---- Given data
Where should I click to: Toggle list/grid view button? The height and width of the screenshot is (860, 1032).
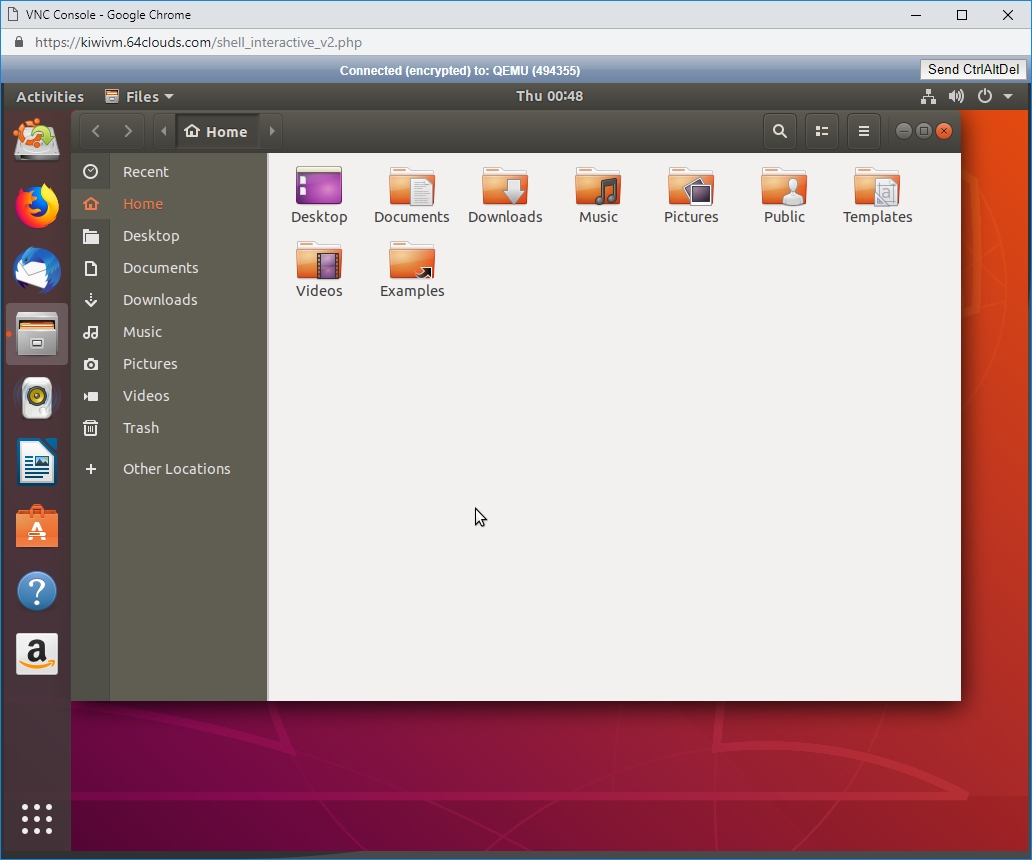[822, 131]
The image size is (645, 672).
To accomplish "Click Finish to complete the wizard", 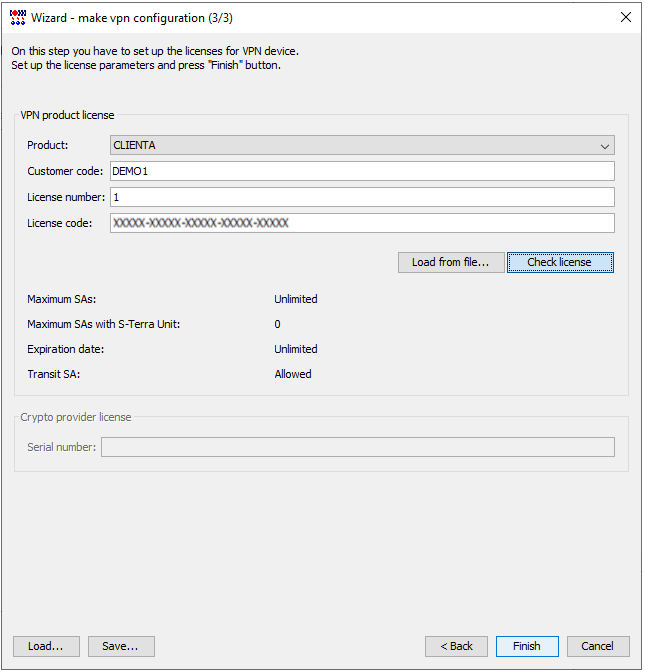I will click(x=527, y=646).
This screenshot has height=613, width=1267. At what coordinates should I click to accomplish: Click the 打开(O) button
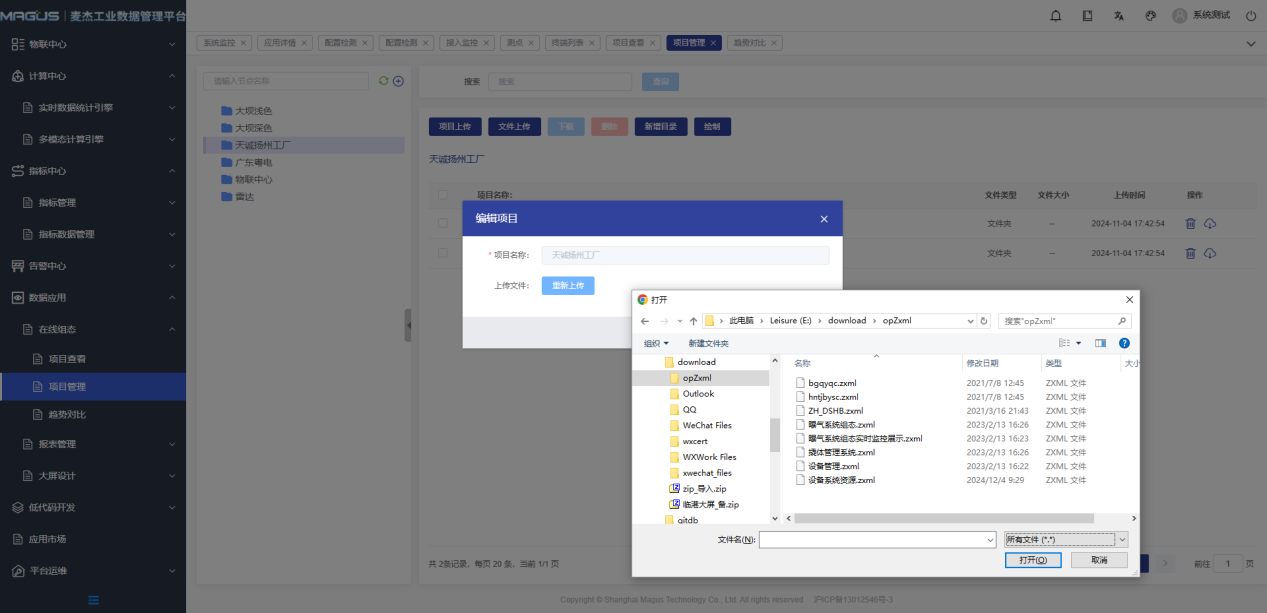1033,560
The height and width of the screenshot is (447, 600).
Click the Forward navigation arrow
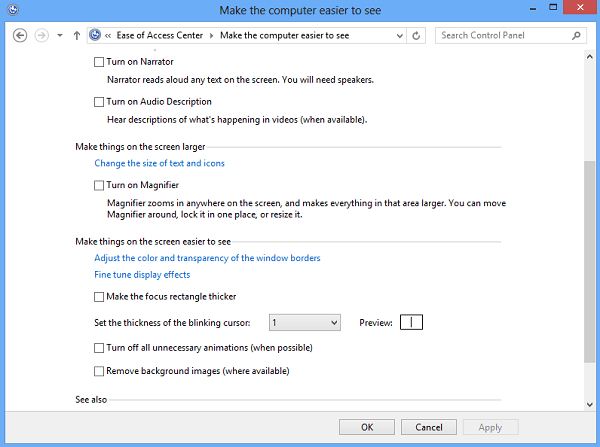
--------
### Aim of the task
Transcribe the lines that run from the line bearing "This screenshot has" through the last line of the data. Keep the wording exact and leave out every picture.

### Result
This screenshot has height=613, width=1267. At what coordinates should I click to accomplish: Click the 打开(O) button
1033,560
The height and width of the screenshot is (447, 600).
Click the Forward navigation arrow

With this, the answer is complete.